With big data, it's time to bring the word "significant" back to its regular-people meaning. We have to look for causality. We have to look for the micropatterns that lead to better health, smoother traffic, lower energy use. No more "this happened and this happened to the same people, so they must be related!" Causality delineates the difference between truth and publishability of an academic paper.
How can we find that causality? It is complex: many influences together trigger each event, and each of these factors are triggered by many influences including each other. How are we to analyze this?
|A painfully simplified example: Jay's new web site|
Manufacturing has a tool that could be useful. Quality Function Deployment, and in particular the House of Quality tool, addresses the chains and webs of causality. As Chad Fowler explained yesterday at 1DevDayDetroit, the House of Quality starts with desired product characteristics. It identifies the relative importance of each characteristic; a list of measurable factors that influence the characteristics; and which factors influence which characteristics, how much, and in what direction. Magic multiplication formulas then calculate which factors are the most important to the final product.
But don't stop there. Take the factors and turn them into the target characteristics in the next House of Quality. Find factors that influence this new, more detailed set of characteristics. Repeat the determination of what factors influence what characteristics and how much.

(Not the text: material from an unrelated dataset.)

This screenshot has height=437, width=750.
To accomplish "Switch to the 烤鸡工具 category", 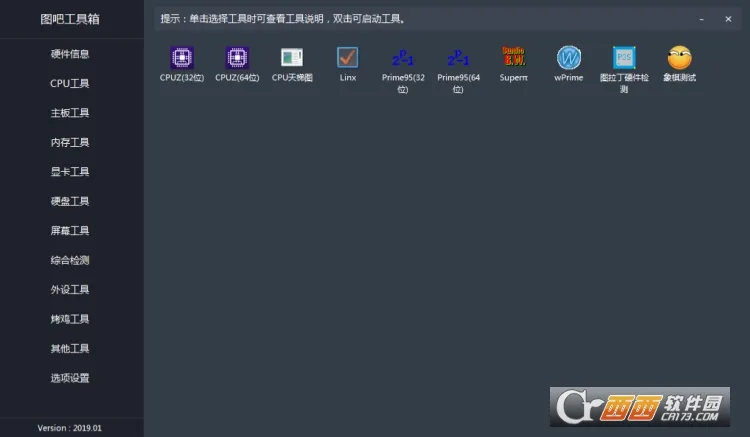I will 70,319.
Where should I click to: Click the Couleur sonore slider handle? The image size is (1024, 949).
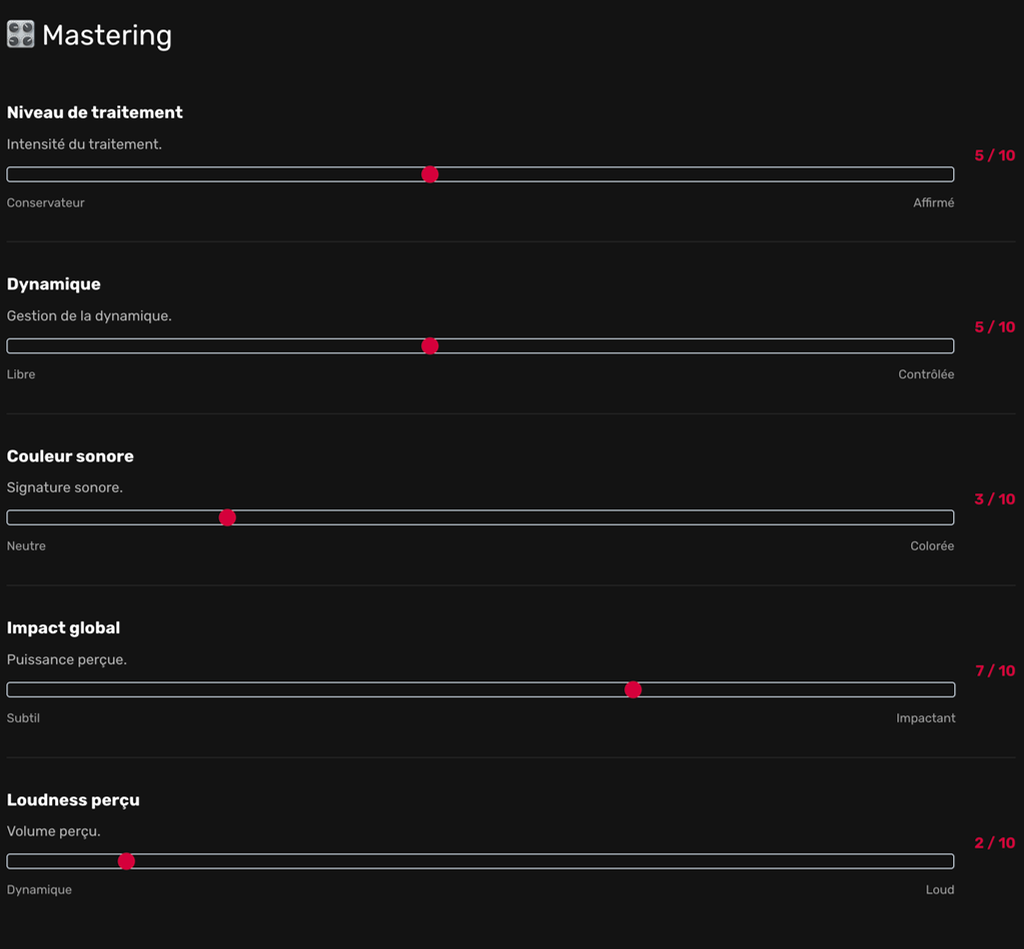tap(227, 517)
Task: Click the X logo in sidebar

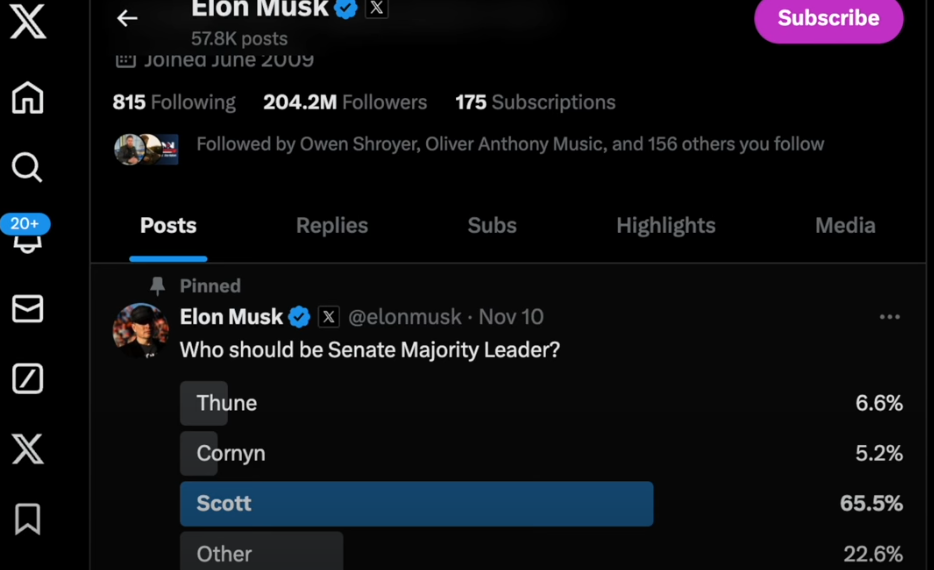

|The factors from Iteration 1 become the goals in Iteration 2.|
This kind of causality analysis is a lot of work. Creating this sad little example made my brain hurt. This analysis is no simple graph of heart attacks vs strawberry consumption across populations. On the upside, Big Data drastically expands our selection of measurable factors. If we can identify causality at a level this detailed, we can get a deeper level of information. We can get closer to truth.